Это много, поэтому человеку свойственен страх за свою жизнь.

Витри промолчал. Он никогда не задумывался о причинах возникновения страха.

– Ты ведь проделал долгий путь, Витри, – продолжила магиня. – Вспомни свое село, дорогу в Цитион, в Келангу… А теперь представь, что ты – сеханский кондор и летишь над Келадой… и видишь ее всю… ее скалы, ее леса, ее реки… города внизу… а в городах, селениях – люди, и у каждого внутри свой, личный мир, и этот мир кажется ему единственным, который есть на свете. И каждый больше всего на свете боится потерять его. Если ты сумеешь представить это, как нужно, у тебя изменится отношение к жизни и смерти. Тогда и страх, и тревога, и прочие чувства, добрые и дурные, покажутся тебе совсем не такими, как прежде.

– И я больше не буду чувствовать ни страха, ни горя, ни любви?! – опечалился Витри.

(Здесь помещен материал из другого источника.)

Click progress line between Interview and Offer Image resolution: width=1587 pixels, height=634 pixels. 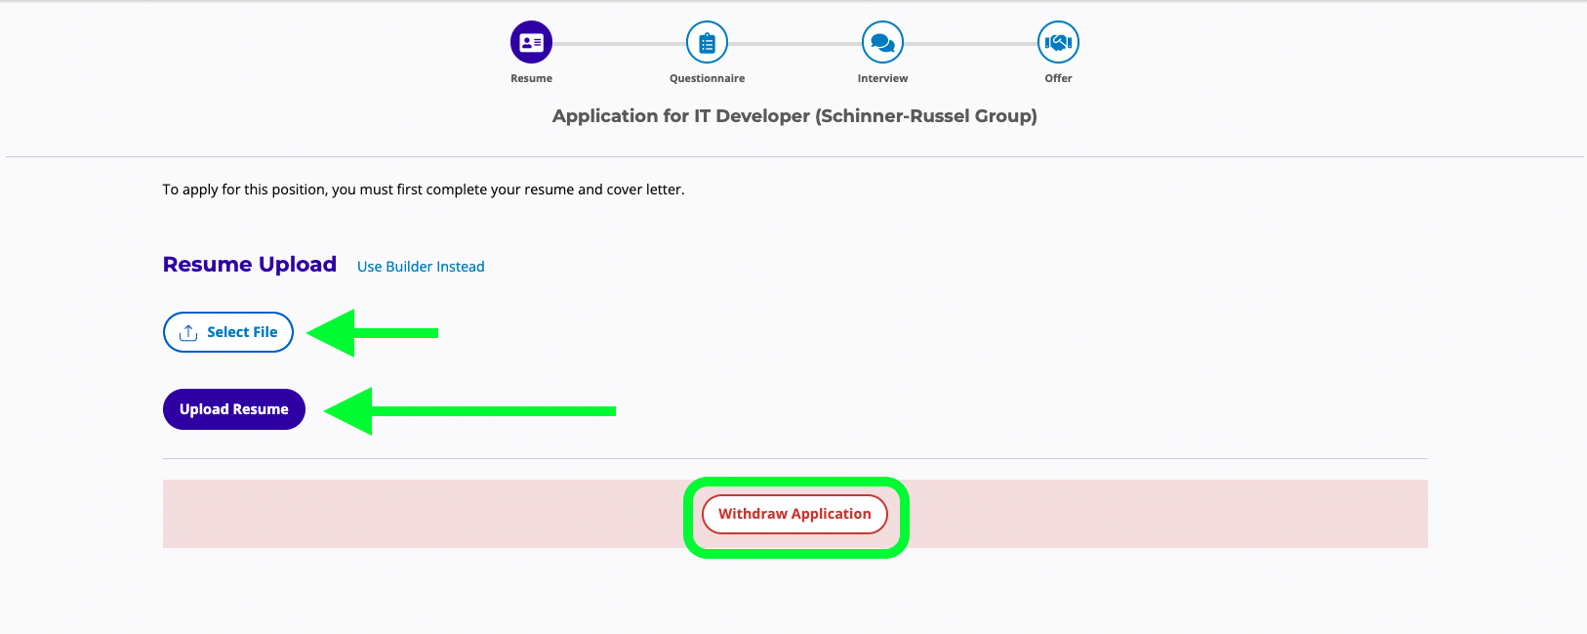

– Почему не будешь? Будешь. Но эти чувства станут другими, – ответила магиня. – Есть и у меня страх – это страх уступить злу, оказаться слабее зла. Все есть – и печаль и любовь… Пока человек живет на свете, он не может не испытывать чувств.

В эту ночь Витри увидел сон, яркий и подробный. Ему приснилось, что он – сеханский кондор и парит над Лоанской долиной. Он увидел свое село и начал спускаться к нему, ниже и ниже, пока не стал различать односельчан на улице. Там был и мельник Денри, и сапожник Ваппа, и кузнец Тумма со своим многочисленным семейством. И Шемма, живой Шемма! Они заметили его в небе и замахали руками, а он, качнув крыльями, сделал круг над селением и полетел дальше, оставляя внизу Лоанское озеро, зеленые долинные пастбища, жемчужно-серые хребты Ционского нагорья.

Наутро ощущение полета сохранилось в груди Витри, делая его тело сильным, а ноги – легкими. В нем что-то изменилось, он чувствовал, что никогда уже не будет прежним деревенским пареньком, живущим повседневными заботами.

Огромный мир, лежащий за околицей родного села, больше не казался ему чужим и опасным. Витри приспособился к легкому и текучему ритму походки своей спутницы, он шел за ней шаг в шаг, движение в движение и лишь иногда улыбался при мысли о выражении на лице кузнеца Туммы или толстой и сварливой Нойи, жены сапожника Ваппы, если бы им сказали: «Представь себе, что ты – сеханский кондор…»

День за днем Боварран шел вниз по Руне. Полууттак был вынослив и неутомим, привычка гнать зверей и чужих уттаков по лесным чащобам выучила его быстро двигаться по любому бездорожью. Он шел от темноты до темноты, почти не теряя времени на еду, которую прожевывал на ходу, запивая глотком рунской воды.

Полдня пути, поначалу разделявшие его и преследователей, постепенно увеличивались, превращаясь в полный дневной переход.